_Exercises to complete:_
1. According to the article on New England gothic, what real event is the novel Killingly based on?
2. Return, verbatim, the passage of the article on New England gothic that begins at the words "Enter the regional" and stops after "fiction writers everywhere.".
3. Resume the article on New England gothic from the point where it stops.

_Extract provided:_
Hearing the term ‘gothic’ might evoke a stream of visual motifs and mental images for you, but did you know that there are tens, if not hundreds, of subgenres within the umbrella term of the gothic?
Enter the regional gothic: a subgenre that, depending on its setting, utilizes varying tropes and features to maximize its haunting appeal.
In this article, author Katharine Beutner outlines the features of a New England gothic novel and how these differ from the various regional genres of gothic literature. Katharine’s second novel, Killingly, is a haunting gothic novel of intrigue, longing, and terror based on the real-life disappearance of a Mount Holyoke student in 1897 and is perfect for fans of Donna Tartt and Sarah Waters.
After a fascinating live writing class with The Novelry, Katharine identifies the nuances of the genre for aspiring gothic fiction writers everywhere.
So, over to our gothic expert, Katharine!
The New England gothic
I should start by admitting that ‘New England gothic’ isn’t a subgenre label you’ll necessarily find in overviews of the gothic—it’s a term I began using years ago to describe my queer historical crime novel Killingly, published in 2023, while I was writing it.
At the time, I was living in Hawai‘i and grasping for a shorthand to evoke the very different atmosphere I meant to create. At that point, ‘dark academia’ hadn’t yet become a TikTok-enabled aesthetic trend. While there’s some overlap between that concept and New England gothic, I think it’s useful for writers interested in the gothic as a narrative mode to pay attention to how regional setting can shape their work. (In contrast, the dark academia aesthetic sometimes appears intentionally not grounded in a particular location—it can offer a dreamily unspecific fantasy setting, like a ‘studying in an ancient library with tea’ lo-fi playlist.)
As I wrote Killingly, I found it helpful to apply the label of New England gothic to the project because it allowed me to amplify elements of setting in ways that increased tension. The better you understand the subgenre you’re working in, the more actively you can experiment with its features.

What is the gothic?

_Dataset extract:_
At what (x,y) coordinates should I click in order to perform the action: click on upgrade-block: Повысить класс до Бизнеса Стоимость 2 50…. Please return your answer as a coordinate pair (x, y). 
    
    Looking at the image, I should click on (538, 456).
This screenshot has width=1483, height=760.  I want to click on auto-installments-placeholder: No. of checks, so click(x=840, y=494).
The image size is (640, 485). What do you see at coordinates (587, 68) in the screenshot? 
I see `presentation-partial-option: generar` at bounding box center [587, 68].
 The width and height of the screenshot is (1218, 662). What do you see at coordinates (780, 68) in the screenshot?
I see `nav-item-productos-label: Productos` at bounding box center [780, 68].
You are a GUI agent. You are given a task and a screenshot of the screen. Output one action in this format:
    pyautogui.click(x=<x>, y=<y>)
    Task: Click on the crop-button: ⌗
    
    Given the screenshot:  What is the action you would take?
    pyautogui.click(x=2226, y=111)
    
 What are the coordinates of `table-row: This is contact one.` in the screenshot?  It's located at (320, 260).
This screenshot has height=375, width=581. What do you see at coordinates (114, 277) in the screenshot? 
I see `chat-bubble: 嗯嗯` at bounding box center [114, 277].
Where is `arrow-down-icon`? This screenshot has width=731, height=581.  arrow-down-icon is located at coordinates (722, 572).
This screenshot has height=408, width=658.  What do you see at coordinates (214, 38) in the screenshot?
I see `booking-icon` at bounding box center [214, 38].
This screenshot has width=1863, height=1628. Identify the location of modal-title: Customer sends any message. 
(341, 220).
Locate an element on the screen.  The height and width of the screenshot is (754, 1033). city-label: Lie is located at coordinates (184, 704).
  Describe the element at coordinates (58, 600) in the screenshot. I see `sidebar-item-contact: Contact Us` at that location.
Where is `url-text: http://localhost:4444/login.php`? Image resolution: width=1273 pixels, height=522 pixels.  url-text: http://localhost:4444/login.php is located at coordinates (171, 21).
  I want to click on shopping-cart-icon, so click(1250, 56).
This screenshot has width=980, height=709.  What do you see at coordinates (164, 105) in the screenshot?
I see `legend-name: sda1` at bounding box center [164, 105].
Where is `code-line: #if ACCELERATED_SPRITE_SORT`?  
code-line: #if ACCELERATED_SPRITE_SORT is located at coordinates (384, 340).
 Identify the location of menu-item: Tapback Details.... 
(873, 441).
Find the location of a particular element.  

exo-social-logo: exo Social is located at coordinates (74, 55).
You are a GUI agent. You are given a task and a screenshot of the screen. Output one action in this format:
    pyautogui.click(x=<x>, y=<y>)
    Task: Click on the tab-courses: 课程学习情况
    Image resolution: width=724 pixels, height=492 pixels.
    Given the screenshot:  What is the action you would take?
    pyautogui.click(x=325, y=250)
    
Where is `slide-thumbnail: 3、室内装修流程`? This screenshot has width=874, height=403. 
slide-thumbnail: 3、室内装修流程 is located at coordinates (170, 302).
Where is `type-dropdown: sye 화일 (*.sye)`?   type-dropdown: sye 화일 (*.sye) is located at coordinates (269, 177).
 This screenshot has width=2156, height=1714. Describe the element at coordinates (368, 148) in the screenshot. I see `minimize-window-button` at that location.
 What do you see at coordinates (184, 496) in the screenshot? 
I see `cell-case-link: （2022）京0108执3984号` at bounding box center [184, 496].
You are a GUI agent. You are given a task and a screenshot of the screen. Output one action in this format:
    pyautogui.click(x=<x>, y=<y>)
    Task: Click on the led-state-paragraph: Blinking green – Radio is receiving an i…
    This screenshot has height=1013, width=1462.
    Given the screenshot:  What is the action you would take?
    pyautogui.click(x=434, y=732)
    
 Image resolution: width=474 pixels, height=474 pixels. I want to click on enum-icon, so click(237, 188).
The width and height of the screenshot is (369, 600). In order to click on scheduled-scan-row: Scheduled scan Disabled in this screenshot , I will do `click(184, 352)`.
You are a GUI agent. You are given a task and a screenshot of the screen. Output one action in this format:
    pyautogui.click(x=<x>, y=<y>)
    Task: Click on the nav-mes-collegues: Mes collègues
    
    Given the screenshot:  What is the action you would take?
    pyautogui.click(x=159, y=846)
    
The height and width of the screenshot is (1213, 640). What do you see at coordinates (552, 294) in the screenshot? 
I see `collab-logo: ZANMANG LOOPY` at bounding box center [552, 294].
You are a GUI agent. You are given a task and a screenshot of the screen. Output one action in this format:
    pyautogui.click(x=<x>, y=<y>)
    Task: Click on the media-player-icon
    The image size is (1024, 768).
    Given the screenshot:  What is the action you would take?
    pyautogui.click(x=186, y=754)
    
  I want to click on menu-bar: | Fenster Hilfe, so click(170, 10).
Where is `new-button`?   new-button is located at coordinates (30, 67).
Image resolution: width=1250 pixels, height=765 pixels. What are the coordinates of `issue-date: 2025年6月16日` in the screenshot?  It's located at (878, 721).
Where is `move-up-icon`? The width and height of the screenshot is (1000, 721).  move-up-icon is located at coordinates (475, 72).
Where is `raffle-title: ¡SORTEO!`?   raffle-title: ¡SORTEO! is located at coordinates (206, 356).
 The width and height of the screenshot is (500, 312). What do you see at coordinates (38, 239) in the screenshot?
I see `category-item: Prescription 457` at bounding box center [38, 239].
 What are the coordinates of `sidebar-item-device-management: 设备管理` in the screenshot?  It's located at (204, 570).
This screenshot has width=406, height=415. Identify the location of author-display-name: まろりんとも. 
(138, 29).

_Responses for each task:_
1. The real-life disappearance of a Mount Holyoke student in 1897.

2.
Enter the regional gothic: a subgenre that, depending on its setting, utilizes varying tropes and features to maximize its haunting appeal.
In this article, author Katharine Beutner outlines the features of a New England gothic novel and how these differ from the various regional genres of gothic literature. Katharine’s second novel, Killingly, is a haunting gothic novel of intrigue, longing, and terror based on the real-life disappearance of a Mount Holyoke student in 1897 and is perfect for fans of Donna Tartt and Sarah Waters.
After a fascinating live writing class with The Novelry, Katharine identifies the nuances of the genre for aspiring gothic fiction writers everywhere.

3.
Literary historians generally identify eighteenth-century British writers like Horace Walpole (The Castle of Otranto) and Anne Radcliffe (Mysteries of Udolpho, The Romance of the Forest, and others) as the originators of the gothic novel.
These early novels defined the gothic’s features: a mysterious house, a vulnerable heroine, dark threats of violence, unexplained supernatural events (such as walking suits of armor), hyperbolic language, and a gloomy/creepy atmosphere.
—Katharine Beutner
Matthew Lewis’s The Monk—still a banger—is another famous example, with lots of anti-Catholic sentiment and lurid sexuality. In this original form, the genre remained popular for at least 50 years, saturating literary culture sufficiently that Jane Austen could mock its tropes in Northanger Abbey and influencing the development of the Romantic sublime, as well as early works of science fiction like Mary Shelley’s Frankenstein.

Gothic subgenres
The most famous subgenre within the gothic is Southern gothic, popular in film and other media as well as fiction. Its tropes are familiar: violence, decay, insanity, humid heat, class conflict, plantations draped in Spanish moss and haunted by the history of slavery, cemeteries, bayous, snake handling, et cetera.
Many readers may associate Southern gothic with melodrama; the term was originally deployed to insult William Faulkner and similarly baroque writers, and Eudora Welty apparently rejected it for her own work.
Going up one step in classification levels, we should pause for a moment on the broader notion of the American gothic. In the well-known painting of that title, the dour-looking couple is meant to represent the sort of people who might live in the Carpenter Gothic-style home behind them, with its churchlike window. American gothic fiction is also deeply influenced by Christianity, particularly Puritanism, and is often directly linked with horror and a disjunction between mind and body, reason and madness.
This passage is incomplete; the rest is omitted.